Monday, October 20, 2003

The GOP Far White is doomed to extinction

http://www.alternet.org/story.html?StoryID=15792

Matthew Dowd, polling director at the Republican National Committee, has pointed out, if minorities and whites vote in 2004 as they did in the 2000 election, Democrats will win by 3 million votes, for just that reason. In the long term, unless the GOP can make inroads among minority voters, they'll lose. In 2002, they made essentially no inroads at all. Recall that in the 2000 election, Al Gore got 90 percent of the black vote; in 2002, blacks appear to have voted at similar rates – if not slightly higher – for Democratic congressional and gubernatorial candidates. Hispanic support for Democrats was similarly rock solid, despite strenuous GOP outreach efforts. For example, California governor Gray Davis beat his Republican challenger Bill Simon by 65 to 24 percent among Hispanics – figures essentially identical to those by which Davis beat his 1998 challenger, Dan Lundgren. Nationally, a Greenberg-Quinlan-Rosner poll taken after the 2002 election indicated that Hispanics supported Democrats by 62 to 38 percent, figures nearly identical to 1998 numbers.
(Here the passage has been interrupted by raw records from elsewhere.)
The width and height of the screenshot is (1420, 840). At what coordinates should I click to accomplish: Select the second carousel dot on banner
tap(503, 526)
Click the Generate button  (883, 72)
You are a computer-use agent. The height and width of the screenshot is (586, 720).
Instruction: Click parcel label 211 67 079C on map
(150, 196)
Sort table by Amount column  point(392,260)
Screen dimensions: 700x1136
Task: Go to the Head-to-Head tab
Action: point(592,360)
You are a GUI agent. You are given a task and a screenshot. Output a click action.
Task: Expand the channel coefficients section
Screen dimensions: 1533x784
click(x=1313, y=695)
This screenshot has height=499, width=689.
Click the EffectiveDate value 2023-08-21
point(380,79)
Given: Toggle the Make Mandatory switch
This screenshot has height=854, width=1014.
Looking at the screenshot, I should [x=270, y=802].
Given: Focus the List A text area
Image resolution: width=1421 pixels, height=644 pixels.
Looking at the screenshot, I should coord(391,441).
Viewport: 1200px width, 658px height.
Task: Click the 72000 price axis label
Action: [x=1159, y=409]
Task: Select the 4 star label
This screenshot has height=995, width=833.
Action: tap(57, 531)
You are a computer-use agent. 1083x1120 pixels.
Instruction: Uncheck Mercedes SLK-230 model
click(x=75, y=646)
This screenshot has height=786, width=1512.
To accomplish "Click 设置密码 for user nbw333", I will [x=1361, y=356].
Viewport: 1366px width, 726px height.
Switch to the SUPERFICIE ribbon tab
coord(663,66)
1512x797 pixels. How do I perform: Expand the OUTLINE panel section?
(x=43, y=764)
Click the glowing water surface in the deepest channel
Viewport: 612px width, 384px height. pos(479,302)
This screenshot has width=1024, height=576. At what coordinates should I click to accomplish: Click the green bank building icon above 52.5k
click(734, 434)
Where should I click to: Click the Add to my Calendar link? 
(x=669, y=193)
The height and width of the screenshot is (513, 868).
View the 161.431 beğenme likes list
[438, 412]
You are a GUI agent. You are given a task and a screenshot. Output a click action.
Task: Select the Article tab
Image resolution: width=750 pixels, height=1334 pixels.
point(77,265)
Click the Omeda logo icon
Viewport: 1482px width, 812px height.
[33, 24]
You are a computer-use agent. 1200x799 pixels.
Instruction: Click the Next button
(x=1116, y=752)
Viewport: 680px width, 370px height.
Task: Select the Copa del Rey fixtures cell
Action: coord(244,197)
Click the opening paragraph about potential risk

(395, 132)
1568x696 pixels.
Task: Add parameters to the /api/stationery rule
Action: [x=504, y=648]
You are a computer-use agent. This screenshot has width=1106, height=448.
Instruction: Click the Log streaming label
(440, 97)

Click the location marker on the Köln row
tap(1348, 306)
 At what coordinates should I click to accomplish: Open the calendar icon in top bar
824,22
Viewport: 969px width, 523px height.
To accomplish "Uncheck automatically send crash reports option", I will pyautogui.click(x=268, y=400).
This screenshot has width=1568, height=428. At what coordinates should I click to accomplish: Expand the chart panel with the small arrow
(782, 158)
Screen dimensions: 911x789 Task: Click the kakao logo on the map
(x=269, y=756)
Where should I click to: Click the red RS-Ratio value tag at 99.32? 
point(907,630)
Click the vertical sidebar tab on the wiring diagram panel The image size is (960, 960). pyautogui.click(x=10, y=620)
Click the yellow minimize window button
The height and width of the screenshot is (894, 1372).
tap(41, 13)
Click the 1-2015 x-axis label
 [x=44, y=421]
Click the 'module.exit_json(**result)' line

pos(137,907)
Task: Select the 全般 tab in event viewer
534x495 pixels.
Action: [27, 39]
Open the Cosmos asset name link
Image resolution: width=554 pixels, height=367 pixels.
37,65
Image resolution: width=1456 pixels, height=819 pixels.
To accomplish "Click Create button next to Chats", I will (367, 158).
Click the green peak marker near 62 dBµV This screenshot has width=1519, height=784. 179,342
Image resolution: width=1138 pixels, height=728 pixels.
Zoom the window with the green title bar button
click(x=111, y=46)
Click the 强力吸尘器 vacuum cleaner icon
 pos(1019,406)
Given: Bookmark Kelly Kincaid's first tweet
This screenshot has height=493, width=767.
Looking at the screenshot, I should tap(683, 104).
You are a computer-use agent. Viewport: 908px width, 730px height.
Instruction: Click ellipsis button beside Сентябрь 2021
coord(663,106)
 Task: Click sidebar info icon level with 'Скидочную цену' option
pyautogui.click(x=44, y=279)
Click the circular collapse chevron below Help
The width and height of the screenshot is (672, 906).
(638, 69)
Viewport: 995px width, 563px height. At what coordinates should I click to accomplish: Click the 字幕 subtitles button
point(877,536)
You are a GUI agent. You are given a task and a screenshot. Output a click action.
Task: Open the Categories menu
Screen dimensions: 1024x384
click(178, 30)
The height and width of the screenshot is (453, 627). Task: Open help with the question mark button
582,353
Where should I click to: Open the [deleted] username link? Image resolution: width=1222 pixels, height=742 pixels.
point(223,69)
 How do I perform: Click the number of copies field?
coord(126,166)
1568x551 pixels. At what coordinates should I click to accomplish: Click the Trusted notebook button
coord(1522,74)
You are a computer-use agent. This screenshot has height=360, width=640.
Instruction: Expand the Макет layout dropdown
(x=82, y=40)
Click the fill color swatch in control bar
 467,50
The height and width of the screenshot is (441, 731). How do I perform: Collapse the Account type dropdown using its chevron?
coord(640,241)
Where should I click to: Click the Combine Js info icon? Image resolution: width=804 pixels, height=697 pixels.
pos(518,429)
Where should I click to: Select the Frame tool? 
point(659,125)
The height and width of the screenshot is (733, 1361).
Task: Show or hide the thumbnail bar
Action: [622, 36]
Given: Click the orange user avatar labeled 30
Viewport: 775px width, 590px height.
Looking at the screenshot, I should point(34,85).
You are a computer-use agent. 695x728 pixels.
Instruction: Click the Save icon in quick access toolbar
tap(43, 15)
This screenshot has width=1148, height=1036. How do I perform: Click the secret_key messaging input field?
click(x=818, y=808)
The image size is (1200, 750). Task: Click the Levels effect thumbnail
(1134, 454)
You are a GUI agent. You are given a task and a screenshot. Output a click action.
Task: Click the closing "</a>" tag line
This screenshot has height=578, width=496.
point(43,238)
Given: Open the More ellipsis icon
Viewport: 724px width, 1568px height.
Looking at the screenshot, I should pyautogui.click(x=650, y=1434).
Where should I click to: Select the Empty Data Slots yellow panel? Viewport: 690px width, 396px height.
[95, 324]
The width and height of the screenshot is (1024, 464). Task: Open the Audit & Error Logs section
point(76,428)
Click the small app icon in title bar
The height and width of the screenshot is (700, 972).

Research by political scientist James Gimpel confirms that Hispanic voting patterns haven't shifted. He found that Hispanics in 10 states polled by Fox News supported Democrats over Republicans in Senate races by more than two to one (67 percent to 33 percent). Democrats didn't fare quite so well among Hispanics in governors' races in these states (54 percent to 46 percent), but that result probably had a great deal to do with the inclusion of Florida and the noncompetitive Colorado election in their sample. Gimpel found little evidence that Latinos are moving toward the Republican Party, despite all the talk of Hispanics as swing voters.


What limited data there are on Asian voters indicate that they, too, haven't wavered in their support of Democrats. In California, Asians voted for Davis over Simon by 54 to 37 percent, similar to their preference for Al Gore over George Bush in 2000. In other words, practically all the available data indicates that minority support for Democrats didn't budge in this election. For the GOP, that's a very bad sign.